2019年 03月 18日
#713 RICOH GRデジタル3 「ブレるんです」返上 レビューその3 (手ブレ補正)
富士フイルムからXF10が発売されたとき、価格の安さに思わず気持ちがぐらつきましたが、富士のコンパクトのAPS-Cカメラの前モデルであるX70から進化した点がほぼ0だったので見送りました。進化0というよりも、価格以外は改悪だったと思います。X70をスナップカメラと認識していたユーザーは多かったと思います。なによりもバリアングル・ディスプレイが良かった。それをなくしてただ薄くしたXF10はどんな購買層をターゲットにしているのかわからない、中途半端さが半端じゃないカメラになってしまいました。富士フイルムは頻繁に旧機種のファームアップをして、旧機種の機能をアップデイトする良心的なカメラメーカーだとは思いますが、顧客の声を聞いているかといえばそうでもなくて、開発者が自分たちのこだわりを押し付けているようなところがあります。これは身内だからこそわかる体質で、一刻も早く変化して欲しいと思っています。

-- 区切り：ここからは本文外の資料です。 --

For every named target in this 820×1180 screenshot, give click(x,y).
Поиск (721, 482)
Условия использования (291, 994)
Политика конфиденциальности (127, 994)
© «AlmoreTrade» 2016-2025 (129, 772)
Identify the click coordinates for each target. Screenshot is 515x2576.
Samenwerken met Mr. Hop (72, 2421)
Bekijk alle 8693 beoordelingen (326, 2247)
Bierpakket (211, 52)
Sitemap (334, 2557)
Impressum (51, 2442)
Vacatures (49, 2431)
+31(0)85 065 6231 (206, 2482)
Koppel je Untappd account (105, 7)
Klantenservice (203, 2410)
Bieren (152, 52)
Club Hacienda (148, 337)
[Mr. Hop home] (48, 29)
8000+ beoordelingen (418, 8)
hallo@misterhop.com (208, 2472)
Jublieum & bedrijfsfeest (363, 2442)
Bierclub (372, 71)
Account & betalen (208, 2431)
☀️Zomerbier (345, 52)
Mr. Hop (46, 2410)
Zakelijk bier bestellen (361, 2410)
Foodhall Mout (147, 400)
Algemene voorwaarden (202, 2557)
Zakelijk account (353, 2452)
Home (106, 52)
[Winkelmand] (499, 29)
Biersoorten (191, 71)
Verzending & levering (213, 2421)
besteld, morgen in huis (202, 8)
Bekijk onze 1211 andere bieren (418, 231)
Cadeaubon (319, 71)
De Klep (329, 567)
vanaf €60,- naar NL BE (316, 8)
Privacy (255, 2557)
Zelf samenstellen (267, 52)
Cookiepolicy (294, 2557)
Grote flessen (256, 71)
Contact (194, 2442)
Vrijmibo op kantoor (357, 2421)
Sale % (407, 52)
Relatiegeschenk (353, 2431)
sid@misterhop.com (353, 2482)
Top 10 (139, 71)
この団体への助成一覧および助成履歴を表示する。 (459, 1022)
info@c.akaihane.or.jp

その富士に比べると、今回のRicoh GRデジタル3は、しっかりとユーザーの声を聞いて課題をひとつひとつの解決してきたことがわかるカメラです。その改善点の最たるものが、今回搭載された手ブレ補正機能です。あの小ささでまさかとは思いましたが、噂通り手ブレ補正を組み込んできました。手ブレ補正は、わたしの目下のメイン機であるX-T3にもついていません。でも、まあそれはそれで良いんです。一眼カメラは、しっかり構えるものなので、めったに片手では撮りません。それでも微細なブレはいつだってあるから、補正はあるに越したことはないのですが、まあどうしてもというならX-H1に行けば良いので、それはいいことにしています。でも富士で言えばXF10、その前のX70、リコーでいうならGRとGRデジタル2はスナップ用途で使うことも多いため、片手撮影をすることが多いはずなんです。できれば両手を使いたいけど、なかなかそうもいかない。たとえば森山大道が両手で撮ってる姿って、それっぽくないでしょ。
で、APS-Cセンサーを積んでいるこれらのコンパクトカメラは、じっさいブレます。油断すると1/60でもブレます。「換算28mmの1/60でブレるなんて腕が悪いんだ」と言うあなた、試しに街中で、さっとGRをポケットから出して、片手でカシャっとやってみてください。スナップシューターのためのカメラ、というのがGRシリーズのコンセプトですが、あれはセンサーサイズをAPS-Cに変更してからは真っ赤なウソです。かなりの確率でブレます。あの小さなボディでAPS-Cだと、しっかり構えないとブレるんです。かつての富士フイルムが「写ルンです」なら、GRは「ブレるんです」と言いたい。森山大道ですら、スナップが撮りにくい時代になったと嘆くほど、街中でカメラを構えることが難しくなった今、シロートがサッと取り出して、パッと撮って、それがブレていなかったら大したものです。APS-Cになってからの初代GRは解像感は素晴らしかったけど、逆にそれだけブレも目立ちました。わたしはスナップ撮影が生命線のGRがセンサーを大きくするというまちがった路線に進んでしまったと思い、一年足らずで売却しました。それからはGRデジタル2が出ても、見向きもしませんでした。富士でもリコーでも、ともかくAPS-Cのコンパクトカメラに存在意義はないと思うようになりました。そんななかでもどうしてもサブカメラにはコンパクトカメラが必要なので、SONY RX100mk6を導入したんです。あのカメラは手振れ補正機能は付いていますが、あんまり実感できません。でも、画質が……と、ウジウジしている最中にGRデジタル3の噂が流れて、手振れ補正が付くというから驚いたんです。富士がXT-3の筐体でも入れられない機能を、センサーが同じ大きさのGRの、あのちいさな中に入れてしまうなんてありえない、と。で、現実的にその手振れ補正機能が備わったこのGRデジタル3ですが、メッチャ効きます。もう感動するくらいに効きます。いろいろ試しましたが、しっかり構えれば1/8くらいまでは頑張れます。しっかり構えず、サッと片手でやると、1/15が厳しいくらい。1/15あれば街中でも十分です。いやあ、こんな小さいボディでAPS-Cでまあまあイケてる手ブレ補正付き、素晴らしいカメラだと言いたいけど、まあ欠点もあるから、それは次回以降に。
<まとめ>
手振れ補正機能95点 ほんとうにリコーの開発者は、よくぞここまで追い込んだと思います。敬服します。素晴らしい仕事です!